Il governo è dunque convinto di risolversi il problema per via diplomatica e politica, prima che giuridica: perché sia il ministro degli Esteri che quello della Giustizia confidano nel fatto che sarà, tra gli altri, Donald Trump a chiedere di limitare i poteri d’indagine della Corte, e a pretendere una ridefinizione molto più limitata del reato di crimine di guerra. E a quel punto il governo potrebbe assecondare gli Stati Uniti e sostenere che l’operato della Corte nei confronti dell’Italia sul caso Almasri fosse ingiusto.

Anche gli sviluppi più recenti e le ultime scelte del governo di Meloni si spiegano alla luce di questa convinzione. Il 26 giugno la procura della Corte penale internazionale ha replicato al governo, ribadendo le contestazioni fatte in passato sulla mancata esecuzione del mandato d’arresto emesso dalla Corte stessa nei confronti di Njeem Osama Almasri. La Corte ha dunque confutato le osservazioni che la presidenza del Consiglio aveva inviato per giustificare la propria condotta – in particolare, l’aver liberato e rimpatriato Almasri, andando quindi contro la richiesta della CPI – e ha annunciato che deferirà il governo presso l’assemblea dei paesi che riconoscono la giurisdizione della Corte, o al Consiglio di sicurezza dell’ONU.

Il ministro della Giustizia Carlo Nordio e il ministro dell’Interno Matteo Piantedosi alla Camera dei deputati durante l’informativa sul caso Almasri, il 5 febbraio 2025 (Roberto Monaldo/LaPresse)

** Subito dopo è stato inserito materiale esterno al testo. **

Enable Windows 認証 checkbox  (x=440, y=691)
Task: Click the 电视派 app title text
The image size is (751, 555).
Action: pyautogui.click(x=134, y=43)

Ma questo esito era in fondo messo in conto dal governo italiano: e avrà l’effetto di dilatare ancor più i tempi. Per il deferimento di un paese agli organi competenti dell’ONU, cioè per avviare una procedura che rimette all’ONU il dovere di risolvere la disputa e stabilire insomma chi ha ragione, ci vorranno dei mesi. E i precedenti dicono che solo di rado ciò porta a sanzioni pecuniarie, che comunque sarebbero di lieve entità per l’Italia. Ma in ogni caso, il tutto si risolve in un ulteriore allungamento dei tempi, e in un inasprimento del confronto tra il governo e la CPI: grosso modo, quel che Meloni e i suoi ministri pensano sia più utile per loro.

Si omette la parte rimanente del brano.